The partial remedy was to wear a massive glass lens in front of the eye.

A lens as thick as a huge magnifying glass.

And that’s how Monet spent the rest of his life.

And he carried on painting like that.

The fact that we now have an alternative treatment is down to an eye surgeon called Harold Ridley.

What he did illustrates the difference between an insight and an idea.

During World War Two, Ridley treated lots of RAF aircrews.

They had all kinds of metal splinters in their eyes.

Some of them also had splinters of Perspex in their eyes, where the cockpit had shattered.

Ridley noticed that their eyes didn’t reject the splinters of Perspex.

Not the way they’d reject any other foreign body.

That was Ridley’s insight.

And it might have stayed an interesting insight, but for what Ridley did next.

He turned the insight into an idea.

He thought, if the eye doesn’t reject the Perspex, it might be possible to make a lens from that material.

Then we could replace the lens that that we remove due to cataract.
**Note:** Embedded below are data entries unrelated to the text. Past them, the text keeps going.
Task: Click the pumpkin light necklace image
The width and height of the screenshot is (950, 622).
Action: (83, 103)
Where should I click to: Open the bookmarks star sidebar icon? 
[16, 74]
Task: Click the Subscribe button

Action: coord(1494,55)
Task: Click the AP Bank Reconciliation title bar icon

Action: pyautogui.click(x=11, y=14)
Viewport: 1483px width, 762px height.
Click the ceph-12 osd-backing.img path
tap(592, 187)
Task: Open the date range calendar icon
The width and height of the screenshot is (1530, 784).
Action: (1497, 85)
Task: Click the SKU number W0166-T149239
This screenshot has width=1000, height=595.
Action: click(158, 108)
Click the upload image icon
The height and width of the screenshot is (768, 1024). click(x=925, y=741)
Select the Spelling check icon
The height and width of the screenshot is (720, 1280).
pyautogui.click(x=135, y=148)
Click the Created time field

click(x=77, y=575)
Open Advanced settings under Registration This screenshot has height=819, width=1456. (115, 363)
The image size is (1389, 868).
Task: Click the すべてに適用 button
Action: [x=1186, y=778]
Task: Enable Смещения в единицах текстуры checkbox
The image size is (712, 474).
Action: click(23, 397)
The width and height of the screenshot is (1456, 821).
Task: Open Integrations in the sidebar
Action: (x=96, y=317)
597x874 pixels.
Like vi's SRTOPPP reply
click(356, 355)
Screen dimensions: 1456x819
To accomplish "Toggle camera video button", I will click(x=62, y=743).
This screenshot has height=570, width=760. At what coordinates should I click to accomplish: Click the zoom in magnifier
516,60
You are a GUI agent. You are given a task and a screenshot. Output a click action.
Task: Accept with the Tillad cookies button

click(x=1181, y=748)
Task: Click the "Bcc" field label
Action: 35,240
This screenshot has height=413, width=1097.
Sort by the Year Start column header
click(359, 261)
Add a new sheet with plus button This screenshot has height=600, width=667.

So he began experimenting.

And in 1949 he performed an operation to place the world’s first replacement lens in a human eyeball.

By the 1960s, it became accepted procedure.

And nowadays it’s virtually a walk-in, walk-out experience.

Apparently there are over a hundred million operations a year.

We think nothing of it.

But I did.

I thought about Monet and The Impressionists.

I thought about all the RAF pilots with splinters in their eyes.

I thought about hundreds of years of people walking around with no lenses in their eyes.

And I thought how lucky I was that Harold Ridley turned an insight into an idea.